Outsourcing cuts costs
However, such innovative projects only account for a small proportion of retailers’ investment in IT. With one eye on improving operating margins, most retailers place a greater emphasis on using technology to trim costs. Certainly, supermarket chain Somerfield had cost savings in mind, when it signed a seven-year deal with Indian services provider Tata Consultancy Services (TCS) to outsource the management of its entire IT infrastructure late last year.
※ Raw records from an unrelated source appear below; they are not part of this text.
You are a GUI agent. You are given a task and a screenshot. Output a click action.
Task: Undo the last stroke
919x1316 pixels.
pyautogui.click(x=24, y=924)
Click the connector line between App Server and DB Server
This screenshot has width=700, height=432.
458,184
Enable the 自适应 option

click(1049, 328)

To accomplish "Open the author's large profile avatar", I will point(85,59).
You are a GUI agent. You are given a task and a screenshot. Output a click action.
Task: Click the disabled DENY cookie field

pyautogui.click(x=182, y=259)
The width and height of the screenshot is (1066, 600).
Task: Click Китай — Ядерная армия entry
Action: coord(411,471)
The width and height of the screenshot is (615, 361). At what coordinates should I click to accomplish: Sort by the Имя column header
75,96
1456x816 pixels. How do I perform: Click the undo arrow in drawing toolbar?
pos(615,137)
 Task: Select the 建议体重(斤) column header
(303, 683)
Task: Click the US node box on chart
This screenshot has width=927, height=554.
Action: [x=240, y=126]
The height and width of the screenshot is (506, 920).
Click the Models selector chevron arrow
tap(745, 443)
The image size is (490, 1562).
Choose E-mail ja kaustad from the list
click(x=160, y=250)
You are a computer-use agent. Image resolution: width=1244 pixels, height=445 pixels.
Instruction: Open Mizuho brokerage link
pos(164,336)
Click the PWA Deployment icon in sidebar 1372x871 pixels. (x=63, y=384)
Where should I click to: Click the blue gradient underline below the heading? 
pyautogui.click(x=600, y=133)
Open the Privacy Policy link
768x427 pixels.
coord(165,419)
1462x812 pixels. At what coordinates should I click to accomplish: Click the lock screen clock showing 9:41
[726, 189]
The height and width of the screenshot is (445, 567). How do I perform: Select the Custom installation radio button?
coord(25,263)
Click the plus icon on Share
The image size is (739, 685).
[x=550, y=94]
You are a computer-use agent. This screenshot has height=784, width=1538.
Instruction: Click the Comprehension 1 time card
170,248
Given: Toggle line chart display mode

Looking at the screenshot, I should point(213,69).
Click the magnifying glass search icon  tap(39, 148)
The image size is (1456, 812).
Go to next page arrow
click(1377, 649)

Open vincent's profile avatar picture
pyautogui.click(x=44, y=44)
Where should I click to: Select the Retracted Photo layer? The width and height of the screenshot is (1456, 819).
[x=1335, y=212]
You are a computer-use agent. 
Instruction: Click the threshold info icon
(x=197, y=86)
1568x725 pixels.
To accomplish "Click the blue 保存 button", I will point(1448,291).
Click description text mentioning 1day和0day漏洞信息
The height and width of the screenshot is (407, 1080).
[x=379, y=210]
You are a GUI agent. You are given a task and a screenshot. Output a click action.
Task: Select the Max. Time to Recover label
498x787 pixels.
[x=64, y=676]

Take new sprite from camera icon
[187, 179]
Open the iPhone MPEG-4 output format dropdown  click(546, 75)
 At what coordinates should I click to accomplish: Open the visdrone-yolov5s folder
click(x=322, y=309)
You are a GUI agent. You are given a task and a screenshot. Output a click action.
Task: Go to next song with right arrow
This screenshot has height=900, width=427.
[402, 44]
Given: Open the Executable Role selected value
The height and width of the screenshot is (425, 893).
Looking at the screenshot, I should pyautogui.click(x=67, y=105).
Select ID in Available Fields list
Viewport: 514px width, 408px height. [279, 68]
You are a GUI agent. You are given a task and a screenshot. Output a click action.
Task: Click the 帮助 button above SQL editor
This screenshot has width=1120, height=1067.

Owned by a private equity consortium, Somerfield expects to cut costs by a third over the duration of the contract, which extended its existing agreements with TCS.
Under the deal, TCS will take responsibility for managing Somerfield’s mainframes, Unix and NT platforms, and delivering IT services to 900 retail outlets and eight distribution depots. The supplier plans to exploit developments in technology to manage user accounts, deploy software upgrades and manage capacity remotely from India. About 115 of the 141 IT jobs at the retailer’s Bristol IT headquarters were transferred to TCS, but Somerfield retained a team of 25 senior executives to manage the strategic direction of the contract. While such large outsourcing deals are rare in retail, most outsource a large chunk of their IT services, of which India swallows a growing proportion.
According to analyst firm IDC, western European retailers expect to allocate at least 60 per cent of their IT budget to external providers this year, up from 50 per cent in the latter part of 2005.
Transactional websites are also an increasingly essential part of a retailer’s technology armoury. This is hardly surprising given that UK consumers spent £7.66 billion online in the 10-week run-up to last Christmas – nearly 50 per cent more than the £4.98bn sales for same period in 2005, according to Interactive Media in Retail Group (IMRG). Figures from IMRG recently revealed that UK online retail sales have topped £100bn in the 12 years that it has been possible to shop on the internet.
“For the year to date we have seen growth of 44.9 per cent compared with the same period last year,” says David Walmsley, head of web selling for John Lewis Direct. Over the past year, Body Shop, IKEA, jewellery chain Ernest Jones and Superdrug have launched e-commerce sites, although many retailers have already progressed beyond their first generation sites. As John Clare, group chief executive of electricals group DSGi, says: “If any major retailer is not in the process of making the transition to e-tail, they’re probably too late.”